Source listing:
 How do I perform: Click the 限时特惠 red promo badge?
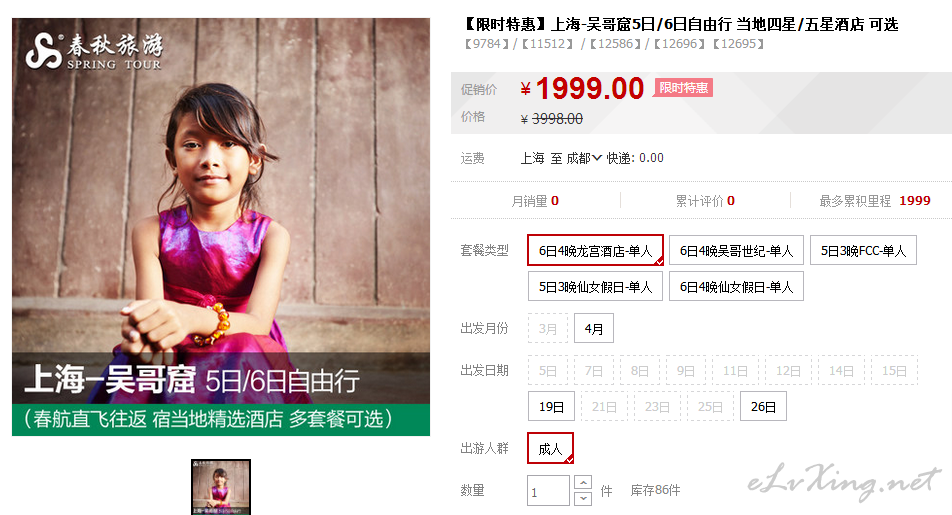coord(683,88)
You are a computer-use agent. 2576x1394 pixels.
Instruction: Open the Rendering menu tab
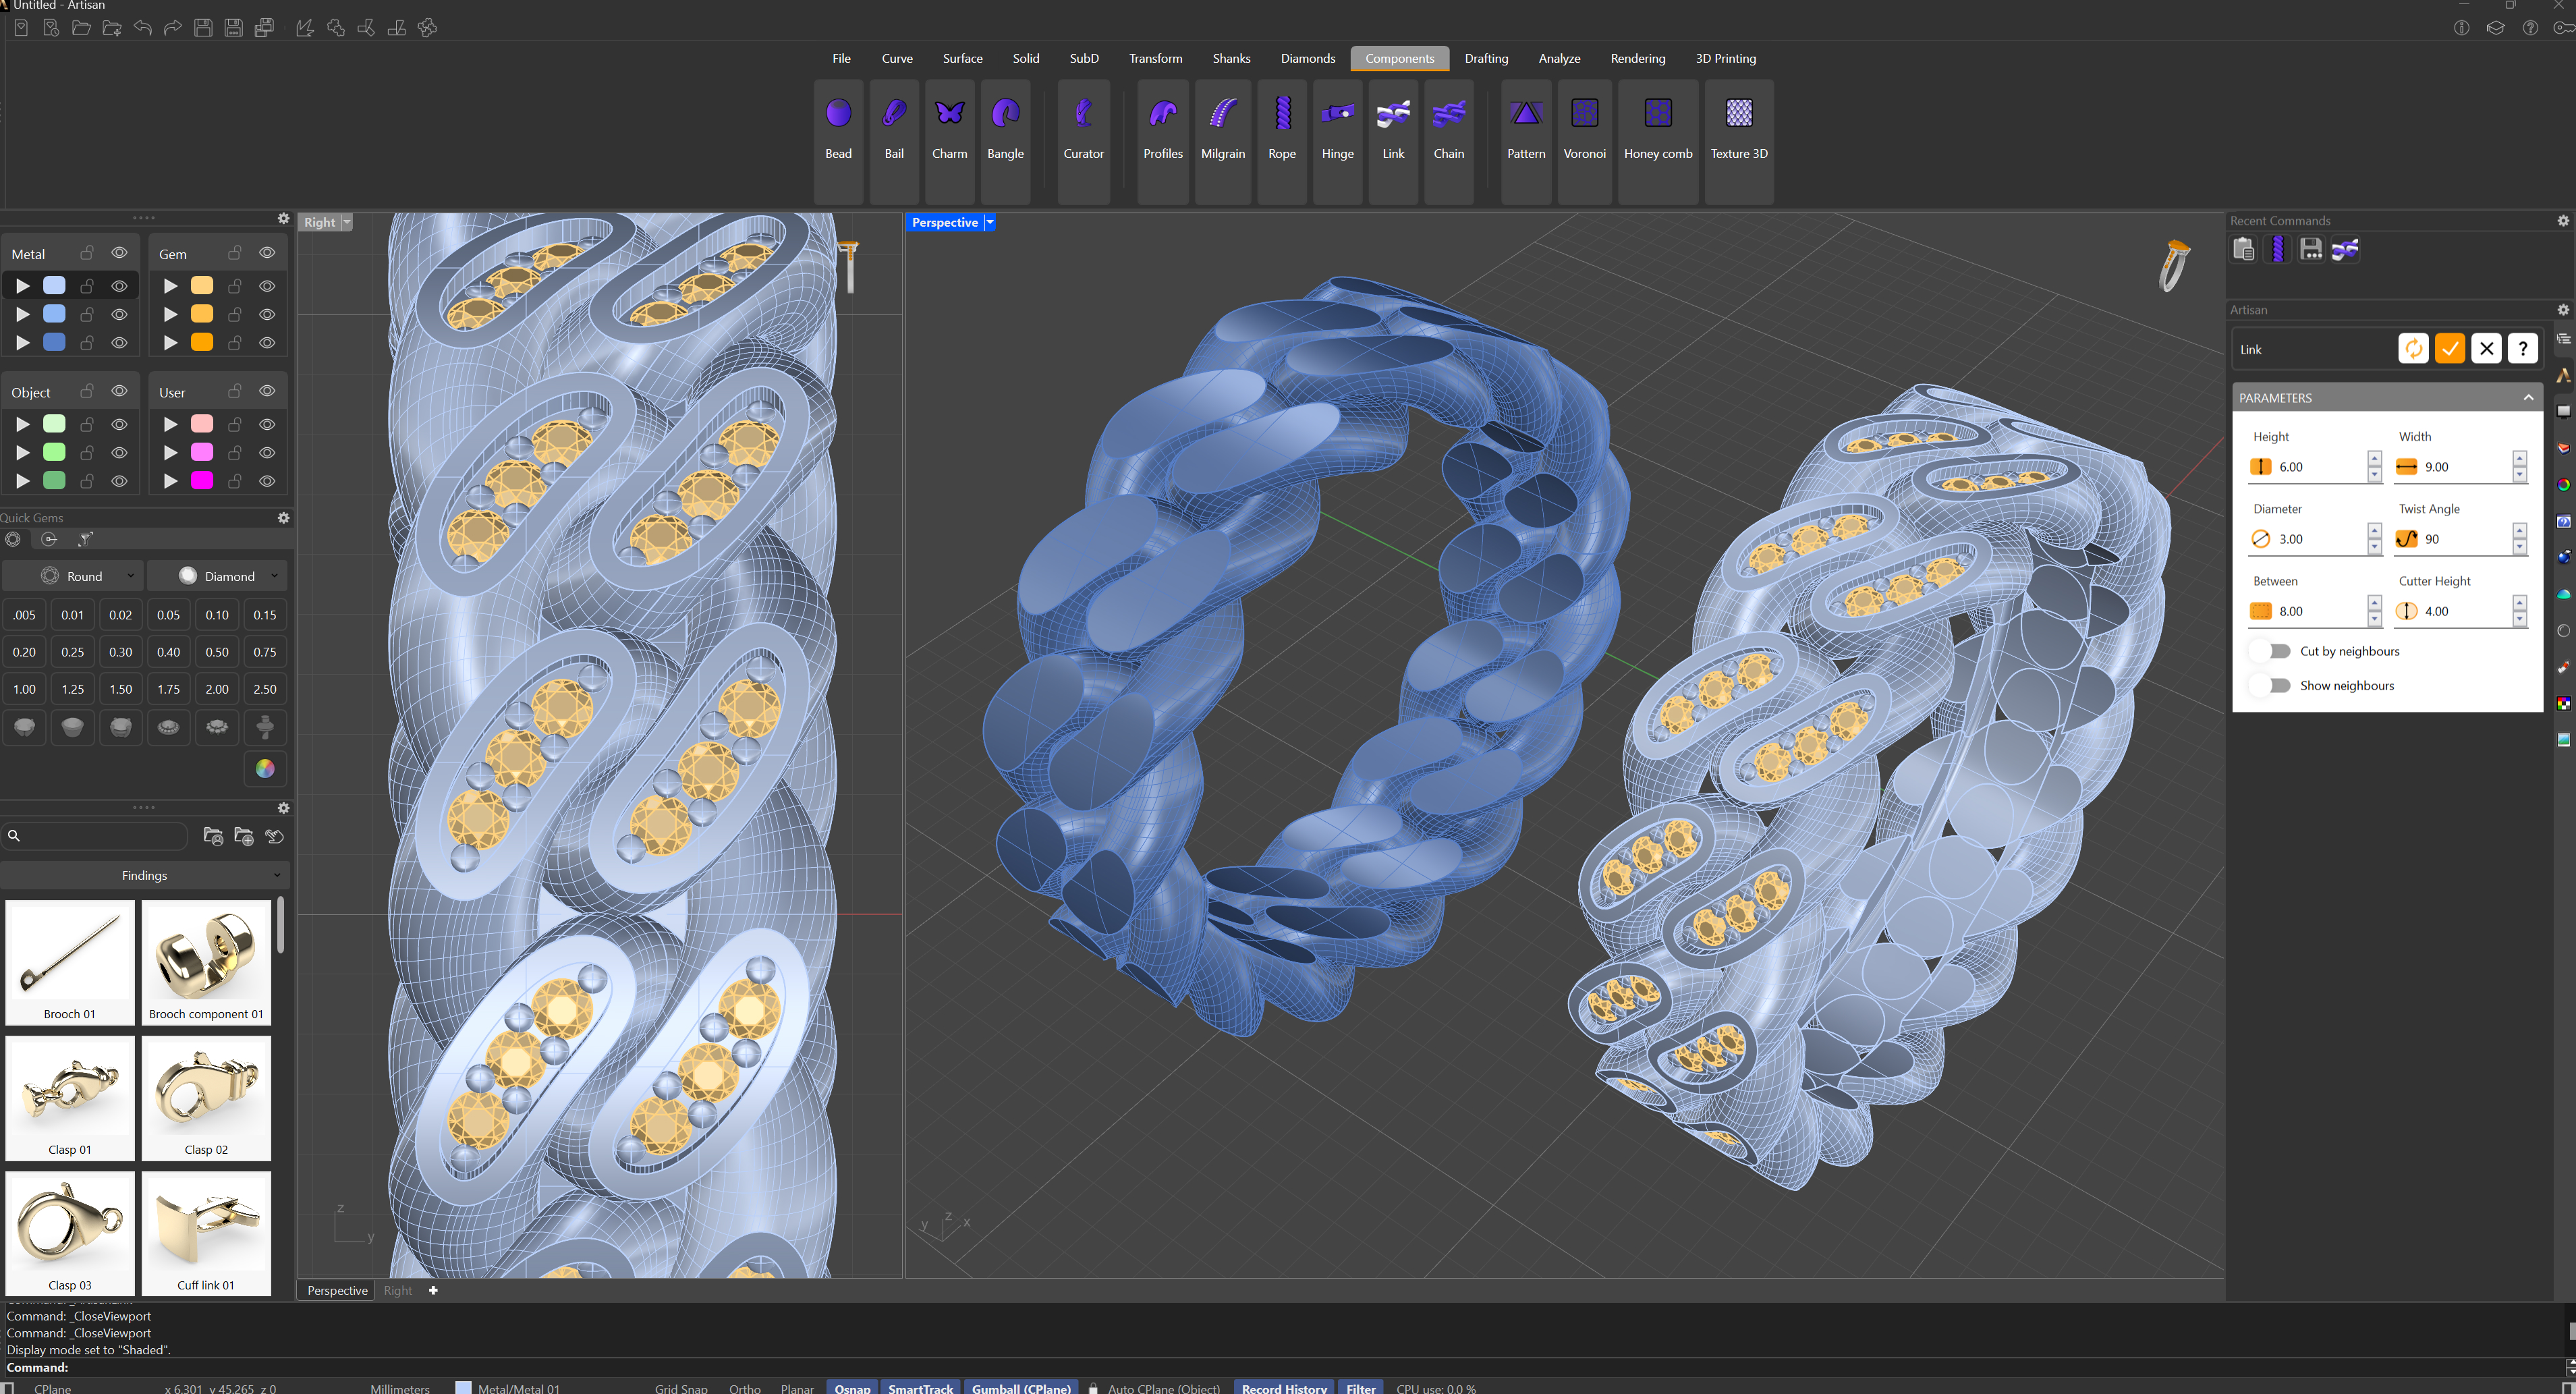(1637, 58)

Set task: In the listing above, change "Open" to "Select" and leave every other line as it stands. Omit the pictures from your answer.

The reply:
 How do I perform: Click the 限时特惠 red promo badge?
coord(683,88)
You are a computer-use agent. 2576x1394 pixels.
Instruction: Select the Rendering menu tab
(1637, 58)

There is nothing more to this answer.